China warned women to beware of handsome dangerous spies in a new comic called “Dangerous Love” to promote “National Security Education Day.”
In the state-sponsored comic, a red-headed spy named David attempts to court a little girl named Xiao Li, also known as Little Li. He gives her “compliments on her beauty, bouquets of roses, fancy dinners and romantic walks in the park.” From the Associated Press:
After Xiao Li provides David with secret internal documents from her job at a government propaganda office, the two are arrested. In one of the poster’s final panels, Xiao Li is shown sitting handcuffed before two policemen, who tell her that she has a “shallow understanding of secrecy for a state employee.”

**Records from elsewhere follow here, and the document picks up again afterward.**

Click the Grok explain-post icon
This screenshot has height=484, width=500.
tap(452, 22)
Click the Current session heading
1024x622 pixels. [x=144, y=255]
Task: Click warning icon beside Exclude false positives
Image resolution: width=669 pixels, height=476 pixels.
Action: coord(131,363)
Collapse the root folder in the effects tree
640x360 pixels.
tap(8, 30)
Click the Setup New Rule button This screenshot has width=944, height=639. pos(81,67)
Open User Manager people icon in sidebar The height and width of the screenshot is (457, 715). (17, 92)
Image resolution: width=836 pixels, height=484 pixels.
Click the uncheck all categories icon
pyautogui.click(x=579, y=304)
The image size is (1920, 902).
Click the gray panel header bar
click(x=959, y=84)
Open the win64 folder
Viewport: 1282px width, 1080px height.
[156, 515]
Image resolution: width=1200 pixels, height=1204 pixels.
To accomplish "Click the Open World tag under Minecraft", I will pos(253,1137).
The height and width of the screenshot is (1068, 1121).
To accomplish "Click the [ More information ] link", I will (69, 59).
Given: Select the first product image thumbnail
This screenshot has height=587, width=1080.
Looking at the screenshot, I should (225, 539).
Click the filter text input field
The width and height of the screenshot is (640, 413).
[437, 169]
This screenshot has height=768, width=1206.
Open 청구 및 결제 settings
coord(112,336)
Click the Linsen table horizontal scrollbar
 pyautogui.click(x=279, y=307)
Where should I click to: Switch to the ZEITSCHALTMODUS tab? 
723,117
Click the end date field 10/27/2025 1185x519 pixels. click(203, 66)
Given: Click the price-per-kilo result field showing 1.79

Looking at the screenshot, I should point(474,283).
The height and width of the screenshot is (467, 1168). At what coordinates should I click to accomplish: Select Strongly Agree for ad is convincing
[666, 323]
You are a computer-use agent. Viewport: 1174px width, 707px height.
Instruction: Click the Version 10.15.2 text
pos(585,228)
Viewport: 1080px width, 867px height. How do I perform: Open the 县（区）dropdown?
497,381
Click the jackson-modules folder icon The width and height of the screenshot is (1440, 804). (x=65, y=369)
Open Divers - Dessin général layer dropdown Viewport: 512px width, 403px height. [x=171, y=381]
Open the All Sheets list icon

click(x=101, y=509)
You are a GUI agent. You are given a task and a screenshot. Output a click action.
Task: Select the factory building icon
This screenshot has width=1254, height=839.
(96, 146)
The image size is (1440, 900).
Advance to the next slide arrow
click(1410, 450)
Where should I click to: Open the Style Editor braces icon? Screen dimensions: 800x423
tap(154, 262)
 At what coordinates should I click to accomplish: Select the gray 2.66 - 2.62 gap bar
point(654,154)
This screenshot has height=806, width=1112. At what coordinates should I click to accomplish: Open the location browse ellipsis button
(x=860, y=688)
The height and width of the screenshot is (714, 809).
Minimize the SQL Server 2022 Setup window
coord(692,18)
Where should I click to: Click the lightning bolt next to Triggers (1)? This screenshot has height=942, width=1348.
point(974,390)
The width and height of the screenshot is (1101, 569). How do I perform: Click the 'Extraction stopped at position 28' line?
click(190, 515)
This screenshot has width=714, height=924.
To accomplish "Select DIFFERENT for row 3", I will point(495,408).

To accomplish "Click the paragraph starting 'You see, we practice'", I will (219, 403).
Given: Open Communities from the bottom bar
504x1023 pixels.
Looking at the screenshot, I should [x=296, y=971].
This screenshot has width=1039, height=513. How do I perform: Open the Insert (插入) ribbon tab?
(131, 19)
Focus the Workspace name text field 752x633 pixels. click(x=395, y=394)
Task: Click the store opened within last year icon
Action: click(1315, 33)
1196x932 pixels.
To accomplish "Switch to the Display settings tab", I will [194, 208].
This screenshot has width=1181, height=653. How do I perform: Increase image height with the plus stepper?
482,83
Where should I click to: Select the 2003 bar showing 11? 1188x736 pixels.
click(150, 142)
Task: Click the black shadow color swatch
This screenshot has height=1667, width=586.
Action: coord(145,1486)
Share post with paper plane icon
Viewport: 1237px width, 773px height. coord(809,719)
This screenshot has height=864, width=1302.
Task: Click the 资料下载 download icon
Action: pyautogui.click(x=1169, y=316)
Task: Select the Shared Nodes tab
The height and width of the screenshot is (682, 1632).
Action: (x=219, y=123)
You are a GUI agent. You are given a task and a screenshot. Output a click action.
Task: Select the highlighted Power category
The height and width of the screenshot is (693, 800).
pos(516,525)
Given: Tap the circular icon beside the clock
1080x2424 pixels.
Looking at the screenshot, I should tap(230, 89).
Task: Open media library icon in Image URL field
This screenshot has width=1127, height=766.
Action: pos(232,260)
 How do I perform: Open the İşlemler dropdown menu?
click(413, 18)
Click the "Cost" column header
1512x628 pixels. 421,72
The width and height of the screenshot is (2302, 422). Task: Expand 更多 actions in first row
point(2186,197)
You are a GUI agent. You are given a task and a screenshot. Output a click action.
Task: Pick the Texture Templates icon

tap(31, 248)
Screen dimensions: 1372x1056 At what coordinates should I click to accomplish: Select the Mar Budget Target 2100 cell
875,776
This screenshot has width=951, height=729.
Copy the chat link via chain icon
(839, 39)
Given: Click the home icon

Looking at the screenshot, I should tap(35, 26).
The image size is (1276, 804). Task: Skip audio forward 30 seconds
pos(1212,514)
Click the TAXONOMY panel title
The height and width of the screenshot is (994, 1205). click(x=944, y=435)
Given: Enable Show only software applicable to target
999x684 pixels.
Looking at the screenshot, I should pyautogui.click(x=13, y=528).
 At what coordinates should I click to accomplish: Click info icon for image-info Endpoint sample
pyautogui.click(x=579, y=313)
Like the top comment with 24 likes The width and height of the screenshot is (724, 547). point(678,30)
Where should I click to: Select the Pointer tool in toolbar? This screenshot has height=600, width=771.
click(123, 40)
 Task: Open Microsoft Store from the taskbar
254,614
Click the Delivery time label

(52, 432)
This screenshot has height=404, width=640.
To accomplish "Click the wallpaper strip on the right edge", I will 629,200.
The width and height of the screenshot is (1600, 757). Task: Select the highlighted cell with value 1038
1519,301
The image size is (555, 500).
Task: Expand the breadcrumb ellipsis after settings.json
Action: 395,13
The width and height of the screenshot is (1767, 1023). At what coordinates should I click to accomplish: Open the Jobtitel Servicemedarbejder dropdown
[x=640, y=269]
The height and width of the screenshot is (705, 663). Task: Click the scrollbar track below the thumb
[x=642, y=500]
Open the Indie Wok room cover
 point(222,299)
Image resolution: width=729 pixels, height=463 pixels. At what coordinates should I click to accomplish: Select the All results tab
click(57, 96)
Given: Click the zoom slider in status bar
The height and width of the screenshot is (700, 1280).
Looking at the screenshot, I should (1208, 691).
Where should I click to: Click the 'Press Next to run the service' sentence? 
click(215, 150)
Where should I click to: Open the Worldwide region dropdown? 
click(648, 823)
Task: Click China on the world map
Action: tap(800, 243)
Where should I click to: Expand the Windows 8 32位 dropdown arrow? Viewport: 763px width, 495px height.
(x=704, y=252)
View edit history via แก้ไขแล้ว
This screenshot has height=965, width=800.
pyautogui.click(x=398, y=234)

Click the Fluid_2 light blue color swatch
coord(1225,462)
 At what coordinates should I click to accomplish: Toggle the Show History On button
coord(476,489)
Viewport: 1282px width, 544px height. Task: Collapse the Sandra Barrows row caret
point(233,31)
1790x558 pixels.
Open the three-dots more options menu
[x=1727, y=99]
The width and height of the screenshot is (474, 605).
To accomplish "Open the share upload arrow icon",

“Besides special forces, the FBI, and the CIA, you also might think of Superman, Batman, Iron Man, Spiderman and Captain America [as spies],” claims the narrator. “But actually, even in foreign countries, espionage is just a small part of national security. Those who safeguard [their country’s] national security [against China] are not men with magic powers and chest muscles.”
The Standing Committee of the National People’s Congress passed the National Security Law on July 1, 2015, which made April 15 the official National Security Education Day, spearheaded by a Tsinghua University professor. The government wants the day to highlight “cybersecurity and demands the establishment of a coordinated, efficient crisis management system.” From Xinhua:
In an instruction issued ahead of the national security education day, Chinese President Xi Jinping said the whole society should be mobilized to safeguard national security, consolidate the social basis for national security, and prevent and defuse security risks.
The National Security Law, which is vital for countering emerging threats at home and abroad, covers a wide spectrum of areas including defense, finance, science and technology, culture and religion.
Outer space activities and assets, as well as those at ocean depths and in polar regions, were also brought under the national security umbrella.
The Ministry of Justice distributed pamphlets, posters, and cartoons at “government organizations, schools, businesses and housing complexes.”
“No state will allow harmful culture instigating hate among racial and ethnic groups or other negative ideology to spread unchecked,” explained Li Zhong, a researcher at the Institute of Law of Chinese Academy of Social Sciences (CASS). “We will continue dialogs on equal basis with others and enrich our culture and contribute to the interests of all mankind during this process.”